Stripe’s payments APIs: the first ten years
Michelle Bu on December 15, 2020 in Engineering
A few years ago, Bloomberg Businessweek published a feature story on Stripe. Four words spanned the center of the cover: “seven lines of code,” suggesting that’s all it took for a business to power payments on Stripe. The assertion was bold—and became a theme and meme for us.
To this day, it’s not entirely clear which seven lines the article referenced. The prevailing theory is that it’s the roughly seven lines of curl it took to create a Charge
. However, a search for the seven lines of code ultimately misses the point: the ability to open up a terminal, run this curl snippet, then immediately see a successful credit card payment felt like seven lines of code. It’s unlikely that a developer believed a production-ready payments integration involved literally only seven lines of code. But taking something as complex as credit card processing and reducing the integration to only a few lines of code that, when run, immediately returns a successful Charge
object is really quite magical.
Abstracting away the complexity of payments has driven the evolution of our APIs over the last decade.

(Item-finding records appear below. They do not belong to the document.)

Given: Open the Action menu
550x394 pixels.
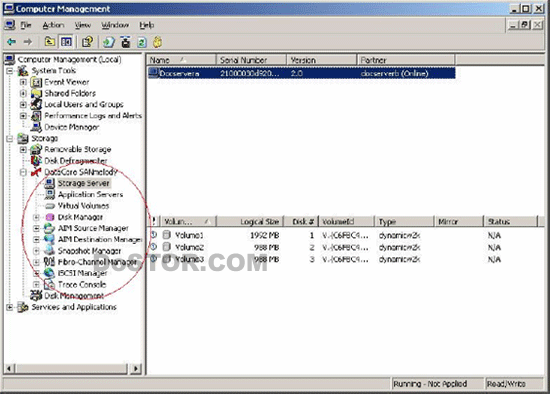Looking at the screenshot, I should pos(53,25).
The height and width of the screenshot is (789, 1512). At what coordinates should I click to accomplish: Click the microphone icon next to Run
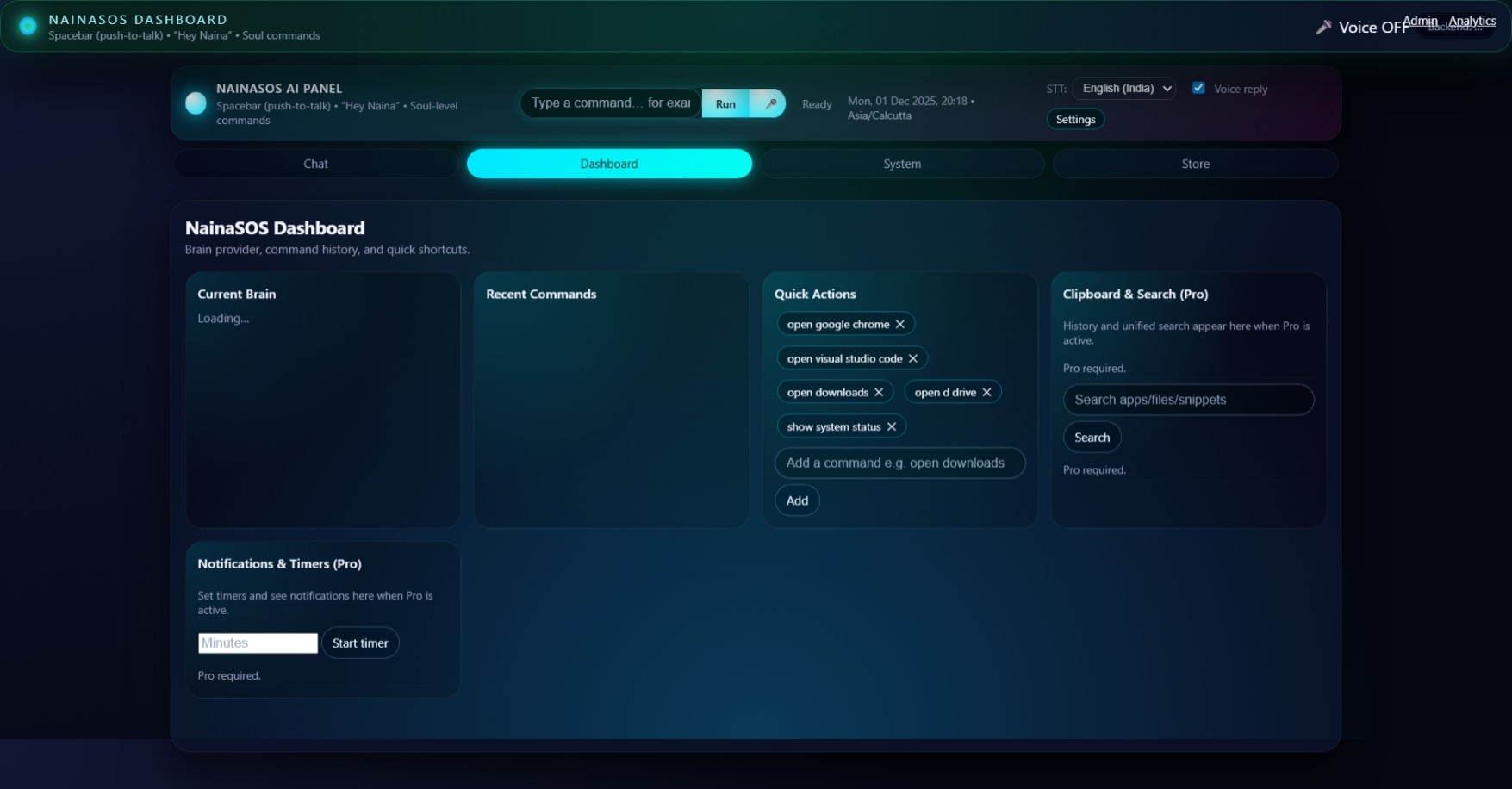coord(769,103)

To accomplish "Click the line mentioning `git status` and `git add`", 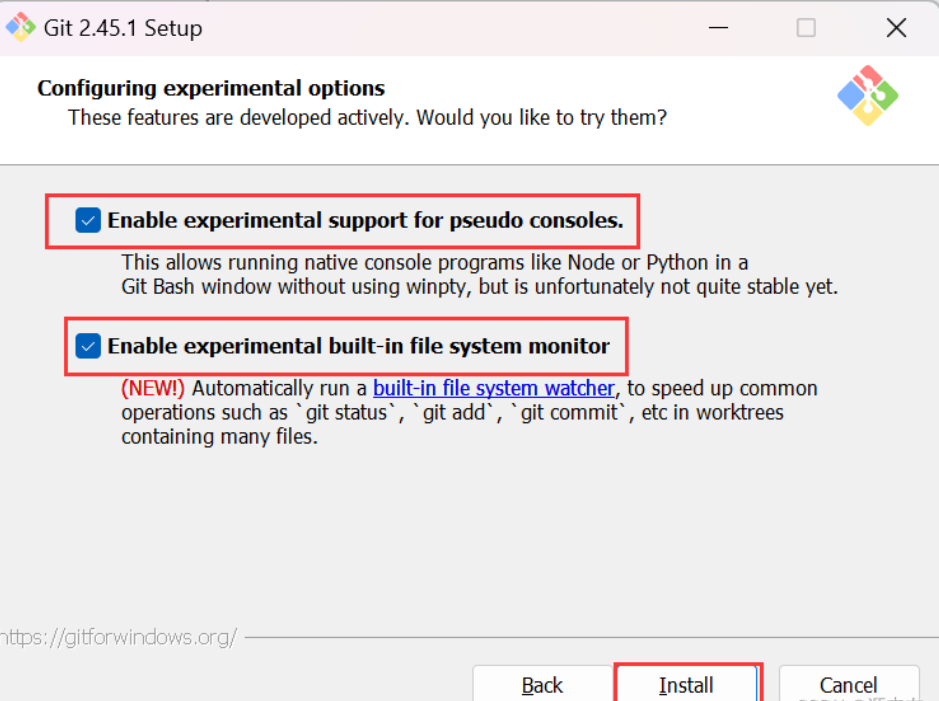I will [x=452, y=412].
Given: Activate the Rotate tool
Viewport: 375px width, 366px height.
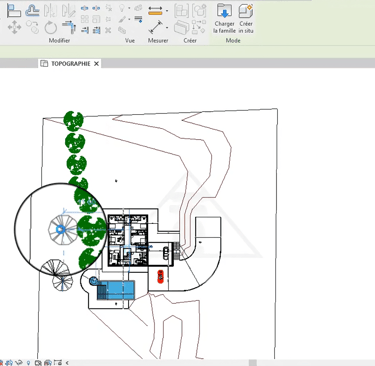Looking at the screenshot, I should [51, 27].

This post provides the context, inflection points, and conceptual frameworks behind our API design. It’s the extreme exception that our approach to APIs makes the cover of a business magazine. This post shares a bit more of how we’ve grown around and beyond those seven lines.
A condensed history of Stripe’s payments APIs
Successful products tend to organically expand over time, resulting in product debt. Similar to tech debt, product debt accumulates gradually, making the product harder to understand for users and change for product teams. For API products, it’s particularly tempting to accrue product debt because it’s hard to get your users to fundamentally restructure their integration; it’s much easier to get them to add a parameter or two to their existing API requests.
In retrospect, we see clearly how our APIs have evolved—and which decisions were pivotal in shaping them. Here are the milestones that defined our payments APIs and led to the PaymentIntents API.